【8月28日 AFP】日本最大級のポータルサイト「ヤフージャパン(Yahoo Japan)」は28日、運営する全サイト上での象牙製品の取引を11月1日から禁止すると発表した。同社は象牙の取引をめぐり、動物保護団体から圧力を受けていた。

 オンライン上の取引市場でヤフーと競合する楽天(Rakuten)やメルカリ(Mercari)は、法的処罰が十分でない日本の国内市場が密輸を助長するとの国際的な懸念を受けて、2017年に象牙製品の取引を禁止していた。

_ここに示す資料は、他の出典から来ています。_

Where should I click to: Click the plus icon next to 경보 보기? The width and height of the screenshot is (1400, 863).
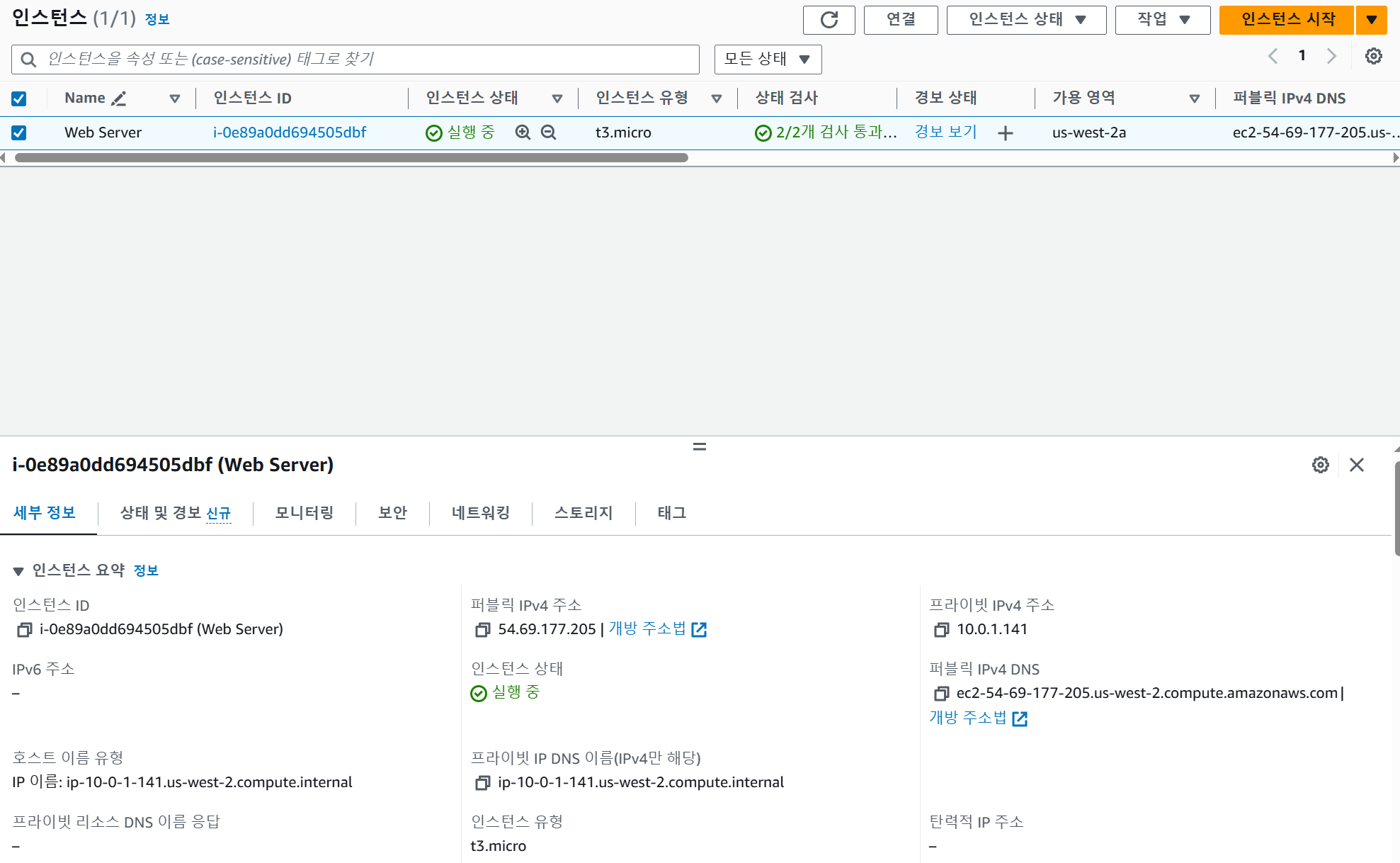1005,133
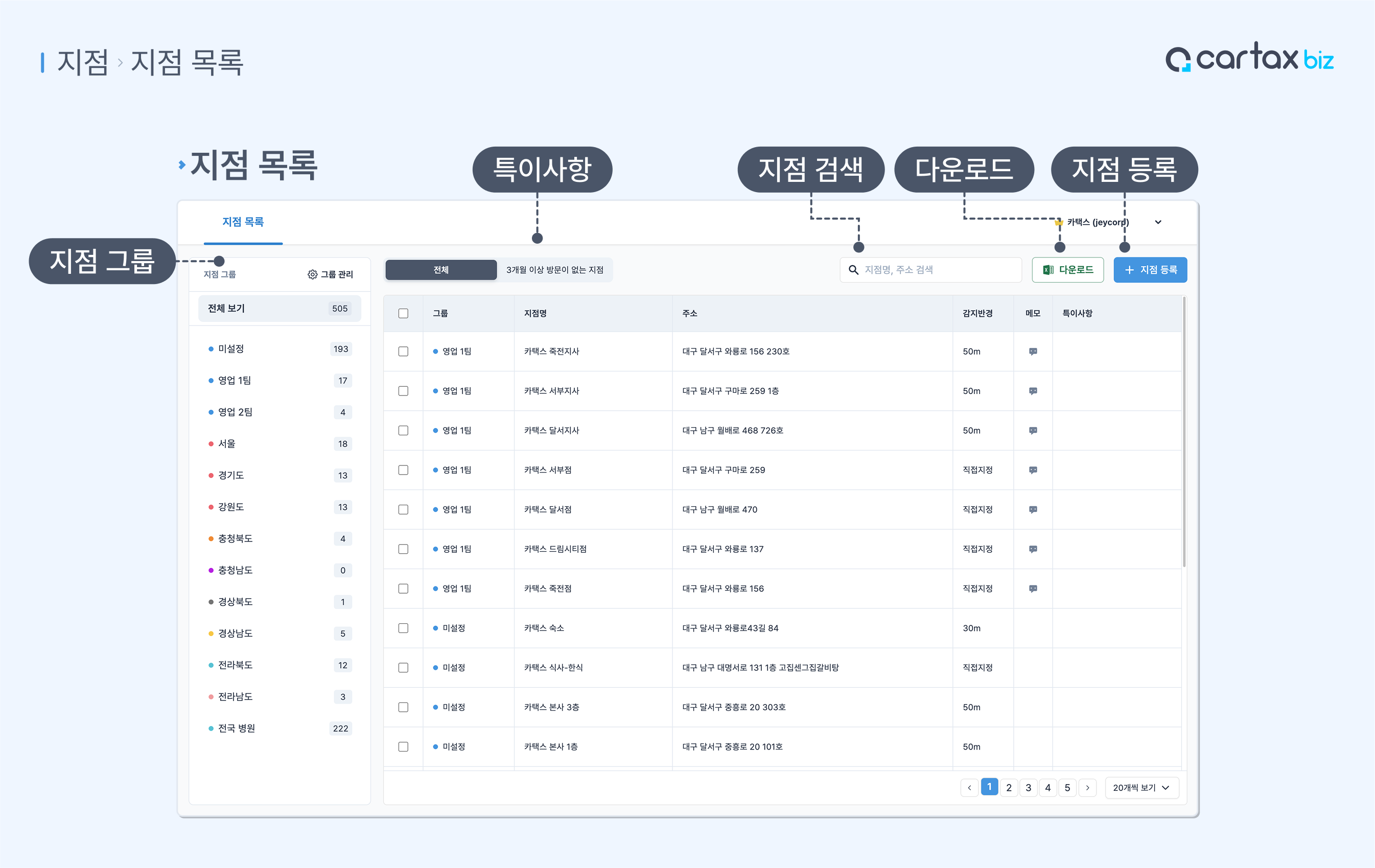The width and height of the screenshot is (1375, 868).
Task: Select the 지점 목록 tab
Action: 243,222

 象牙の国際取引は1989年にワシントン条約(CITES)で禁止されたが、日本国内の取引は合法のままとなっている。日本で取引されている象牙製品の大半は、登録済みの在庫分か、禁止以前に持ち込まれたものだが、ワシントン条約から巧妙な手口で逃れている国内業者の存在も疑われている。

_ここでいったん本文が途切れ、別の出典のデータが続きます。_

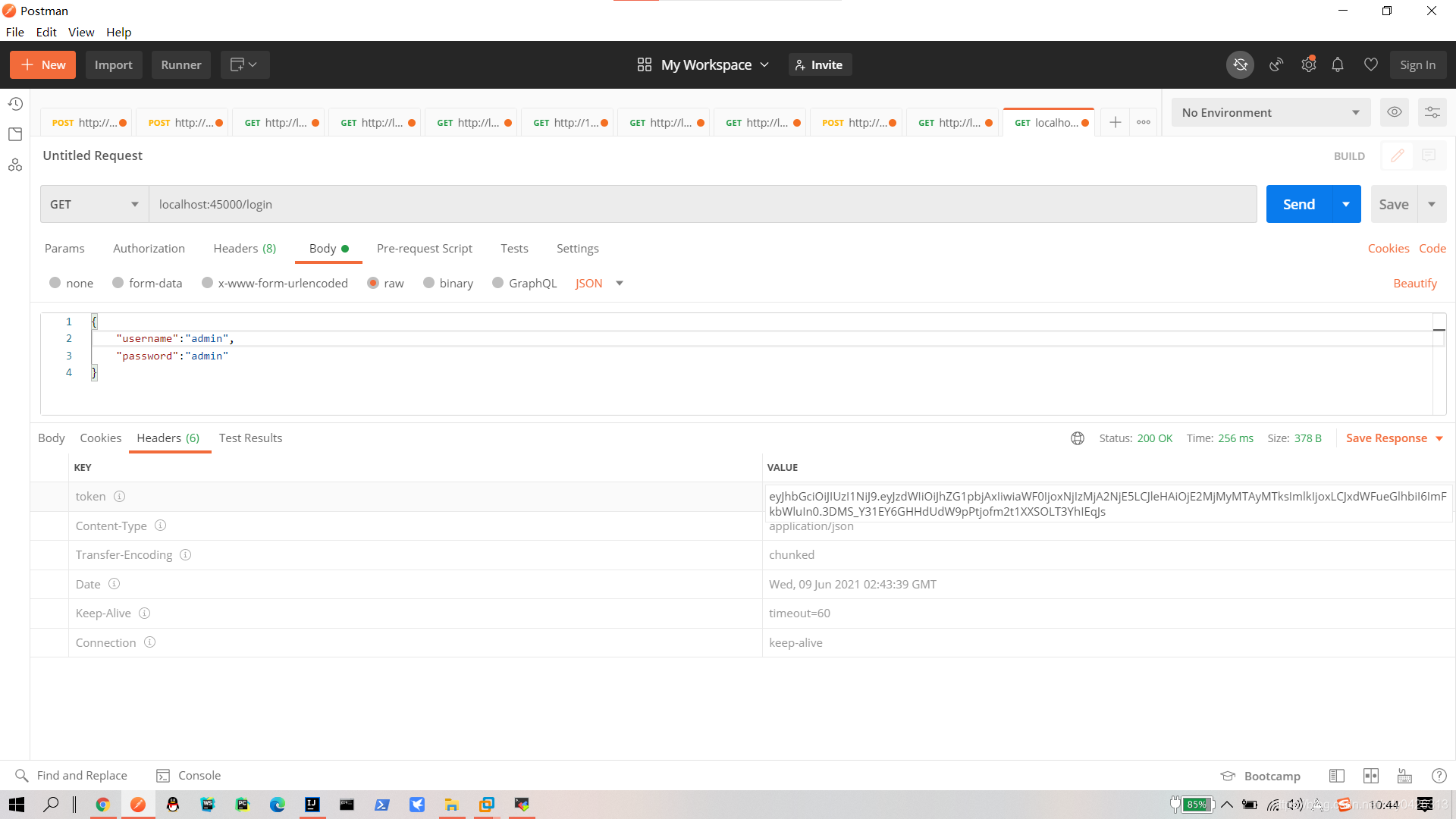Image resolution: width=1456 pixels, height=819 pixels.
Task: Select the form-data body option
Action: click(x=118, y=283)
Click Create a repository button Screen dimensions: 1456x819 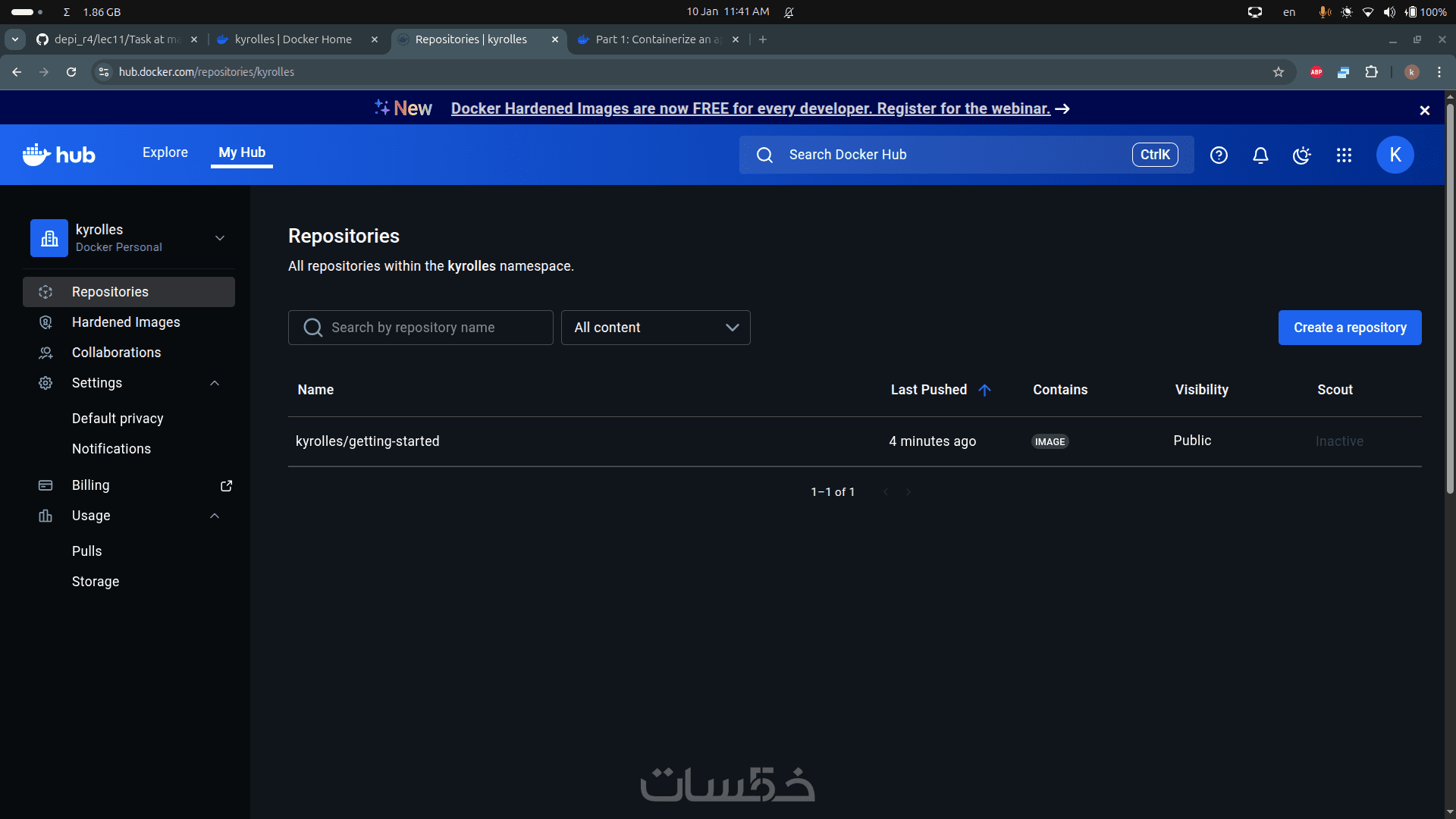click(x=1349, y=328)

 ヤフージャパンは、同社が運営するネットオークションサービスで取引された象牙が密輸出され、外国の税関で摘発された事例を確認し、「象牙取引をめぐる国際情勢に鑑み、環境団体からの助言も踏まえ慎重に検討を重ねた結果、2019年11月1日より、ヤフーのeコマースサービスにおいて、全象牙製品の取引の禁止を決定」したと発表した。

 世界自然保護基金(WWF)やトラフィック(Traffic)などの動物保護団体は、この決定を歓迎している。

 象牙や象の体の部位は、アジアや中東地域で装飾品や伝統薬の材料として珍重されており、象牙販売は数十億ドル規模の産業となっている。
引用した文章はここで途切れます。